BANDAR LAMPUNG - Musim kemarau di wilayah Lampung kini mulai memperlihatkan dampak yang signifikan. Berdasarkan pemantauan yang dilakukan oleh BMKG pada 10 Agustus 2026 pukul 00.23 WIB, terdeteksi sebanyak 115 titik panas atau hotspot di berbagai lokasi di Lampung. Dari jumlah tersebut, Way Kanan menjadi daerah dengan jumlah hotspot tertinggi, yaitu 35 titik, diikuti oleh Mesuji dengan 24 titik. Sementara itu, Lampung Utara dan Tulang Bawang Barat masing-masing memiliki 16 titik, Lampung Timur dan Pesisir Barat masing-masing enam titik, serta Lampung Selatan dan Lampung Tengah dengan lima hotspot. Tanggamus dan Tulang Bawang masing-masing terdeteksi satu titik.

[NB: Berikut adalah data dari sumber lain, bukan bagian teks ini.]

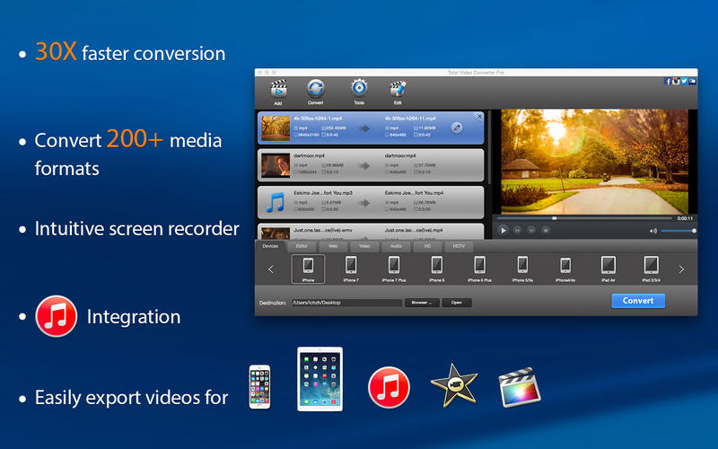
Task: Click the blue Convert button
Action: tap(638, 301)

Analisis Hotspot oleh BMKG
Berdasarkan analisis tingkat kepercayaan deteksi satelit, dari 115 hotspot tersebut, 100 berada dalam kategori sedang, empat titik dalam kategori tinggi, dan 11 titik dalam kategori rendah. Prakirawan BMKG Lampung, Adi Saputra, menjelaskan bahwa hotspot merupakan indikasi adanya anomali panas yang terdeteksi oleh satelit. Ia menekankan bahwa ini tidak selalu berarti adanya kebakaran. “Hotspot tidak selalu berarti kebakaran. Data tersebut merupakan indikasi adanya anomali panas yang terdeteksi satelit dan tetap perlu diverifikasi di lapangan,” ujarnya.

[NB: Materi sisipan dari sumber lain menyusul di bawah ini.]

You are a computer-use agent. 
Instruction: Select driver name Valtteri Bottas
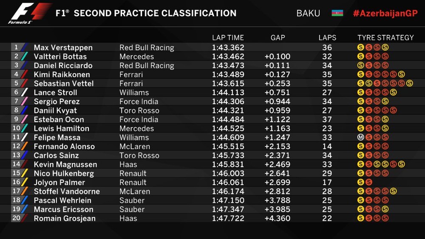[60, 57]
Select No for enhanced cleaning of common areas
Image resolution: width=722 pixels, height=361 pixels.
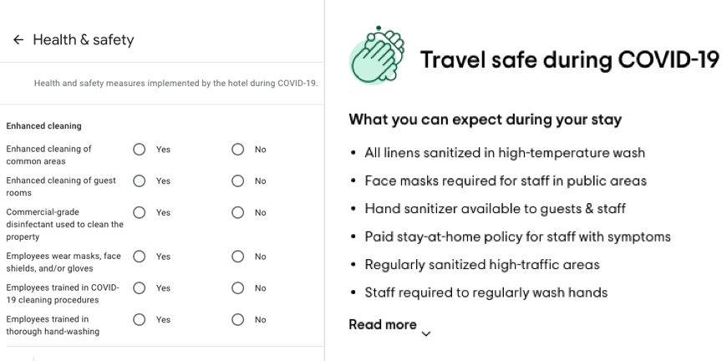point(237,150)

Pentingnya Waspada di Musim Kemarau
Adi juga mengingatkan pentingnya perhatian terhadap keberadaan hotspot, terutama di musim kemarau yang membuat vegetasi dan lahan lebih rentan terbakar. “Ketika kondisi lahan kering, potensi api untuk berkembang menjadi lebih besar apabila ada sumber pembakaran,” tambahnya. Ia mengimbau masyarakat untuk tidak melakukan pembakaran lahan atau sampah sembarangan dan segera melaporkan jika menemukan asap atau titik api. “Jangan melakukan pembakaran secara sembarangan. Jika menemukan indikasi kebakaran, segera laporkan agar dapat ditangani lebih awal,” tegasnya.
Data dari BMKG menunjukkan bahwa Lampung masih berada dalam periode kemarau, dengan puncak yang diperkirakan akan berlangsung secara bertahap hingga September 2026. Sebagian besar zona musim di Lampung diperkirakan mencapai puncaknya pada bulan Agustus. Oleh karena itu, 115 hotspot yang terdeteksi ini menjadi sinyal kewaspadaan, meskipun tidak berarti ada 115 kebakaran. Pencegahan sangat penting agar sumber api di tengah kondisi kering tidak berkembang menjadi kebakaran hutan dan lahan (karhutla).